Qu’on nous permette ici une courte digression. Le père si brutal et si accommodant à la fois que nous venons de voir apparaître n’est autre que le fruitier du village, et on comprend qu’un personnage de cette importance ne veut pas être introduit en scène avec aussi peu de cérémonie.
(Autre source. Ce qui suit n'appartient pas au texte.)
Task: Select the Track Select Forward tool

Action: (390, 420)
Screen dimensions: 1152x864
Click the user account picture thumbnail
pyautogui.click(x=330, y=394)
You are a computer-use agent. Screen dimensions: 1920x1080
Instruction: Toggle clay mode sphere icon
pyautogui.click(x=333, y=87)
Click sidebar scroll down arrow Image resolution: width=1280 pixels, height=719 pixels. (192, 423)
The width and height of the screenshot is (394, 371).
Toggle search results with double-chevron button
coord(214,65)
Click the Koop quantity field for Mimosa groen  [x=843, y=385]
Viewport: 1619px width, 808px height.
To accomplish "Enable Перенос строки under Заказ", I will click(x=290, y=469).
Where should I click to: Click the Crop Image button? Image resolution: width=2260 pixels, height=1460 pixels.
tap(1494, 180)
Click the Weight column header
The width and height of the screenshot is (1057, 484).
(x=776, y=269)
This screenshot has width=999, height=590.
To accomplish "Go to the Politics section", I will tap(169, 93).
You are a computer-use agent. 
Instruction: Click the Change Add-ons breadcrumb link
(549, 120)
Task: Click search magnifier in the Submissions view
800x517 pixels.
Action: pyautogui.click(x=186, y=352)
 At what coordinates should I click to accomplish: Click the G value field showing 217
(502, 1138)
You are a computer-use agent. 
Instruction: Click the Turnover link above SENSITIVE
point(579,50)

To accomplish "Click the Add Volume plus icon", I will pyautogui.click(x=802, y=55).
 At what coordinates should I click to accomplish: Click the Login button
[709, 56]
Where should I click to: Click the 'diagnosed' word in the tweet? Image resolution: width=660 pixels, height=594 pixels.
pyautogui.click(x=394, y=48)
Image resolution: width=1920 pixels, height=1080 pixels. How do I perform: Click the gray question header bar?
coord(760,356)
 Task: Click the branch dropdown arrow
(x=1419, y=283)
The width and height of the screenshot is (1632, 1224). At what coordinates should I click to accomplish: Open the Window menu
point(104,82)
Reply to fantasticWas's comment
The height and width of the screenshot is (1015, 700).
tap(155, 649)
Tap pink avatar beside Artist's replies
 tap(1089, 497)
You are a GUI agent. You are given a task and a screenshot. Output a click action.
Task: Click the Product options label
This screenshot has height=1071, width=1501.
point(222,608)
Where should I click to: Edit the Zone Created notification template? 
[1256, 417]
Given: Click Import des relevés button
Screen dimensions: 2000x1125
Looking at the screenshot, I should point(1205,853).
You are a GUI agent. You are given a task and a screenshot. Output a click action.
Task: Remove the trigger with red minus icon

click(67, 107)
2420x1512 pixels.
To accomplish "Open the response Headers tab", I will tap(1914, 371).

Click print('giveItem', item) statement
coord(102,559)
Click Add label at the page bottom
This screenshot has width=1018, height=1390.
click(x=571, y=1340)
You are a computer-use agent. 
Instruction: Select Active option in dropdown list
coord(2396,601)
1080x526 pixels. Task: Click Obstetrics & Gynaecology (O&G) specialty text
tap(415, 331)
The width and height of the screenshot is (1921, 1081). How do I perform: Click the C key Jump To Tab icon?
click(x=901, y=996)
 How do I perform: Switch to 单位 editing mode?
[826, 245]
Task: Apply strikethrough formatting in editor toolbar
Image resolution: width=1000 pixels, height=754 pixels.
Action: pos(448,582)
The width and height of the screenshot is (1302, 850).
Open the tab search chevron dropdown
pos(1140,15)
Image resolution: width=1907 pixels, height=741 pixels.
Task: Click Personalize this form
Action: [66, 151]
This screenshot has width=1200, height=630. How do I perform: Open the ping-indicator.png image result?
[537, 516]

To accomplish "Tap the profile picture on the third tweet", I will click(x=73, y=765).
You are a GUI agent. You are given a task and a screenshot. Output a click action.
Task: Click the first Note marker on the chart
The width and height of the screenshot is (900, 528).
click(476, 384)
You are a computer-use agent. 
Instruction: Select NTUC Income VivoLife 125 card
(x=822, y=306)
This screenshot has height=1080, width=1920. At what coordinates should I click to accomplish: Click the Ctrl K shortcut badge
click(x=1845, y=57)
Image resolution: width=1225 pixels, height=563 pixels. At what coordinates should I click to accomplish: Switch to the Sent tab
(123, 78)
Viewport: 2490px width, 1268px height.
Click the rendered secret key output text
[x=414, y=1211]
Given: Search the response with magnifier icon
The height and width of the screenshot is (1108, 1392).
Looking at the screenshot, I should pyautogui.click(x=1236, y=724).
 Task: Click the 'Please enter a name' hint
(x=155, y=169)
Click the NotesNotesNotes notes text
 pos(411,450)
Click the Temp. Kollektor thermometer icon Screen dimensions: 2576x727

Avant de revenir à Mélan et à la jeune habitante du chalet, nous devons faire connaître en quoi consistaient les fonctions du père de celle-ci.

Un village dans le Jura se compose de trois personnes et d’un nombre variable de paysans. Ces trois personnes sont le curé, le maire et le fromager ou fruitier. Le curé a le pas sur celui-ci, le maire le lui cède presque toujours. La Saint-Jean d’été est la fête du fromager, ainsi que celle du bouèbe[3] ou berger. Voyez-le ce jour-là : on décore de fleurs sa jauge, on lui offre un bouquet avec des dragées ; chaque cultivateur lui apporte son offrande, qui est en général de deux sous par tête de vache laitière. Cependant ce n’est peut-être là qu’un fait d’exception ; prenons-le donc dans sa vie de tous les jours. Le voilà installé avec sa chaudière et ses ustensiles chez le fermier pour lequel le fromage se fabrique ce jour-là. Tout au matin, le fruitier a de l’eau-de-vie à peu près à discrétion ; à huit heures, un vaste bol de café au lait ; aux repas de midi et du soir, une soupe au lard, du lard avec des choux, un saucisson de ménage, du jambon, du vin. Même convalescent, le maître de la maison ne mange guère, lui, que de la soupe, et ne boit que de l’eau.

D’où vient ce fétichisme pour un individu qui n’est au fond que le domestique, tout au plus le commis de l’association fromagère ? La

  1. Vagabonder.
  2. Grimbelle ou dringue, fille de mauvaise vie.
  3. Dérivé de l’allemand Bube, jeune garçon.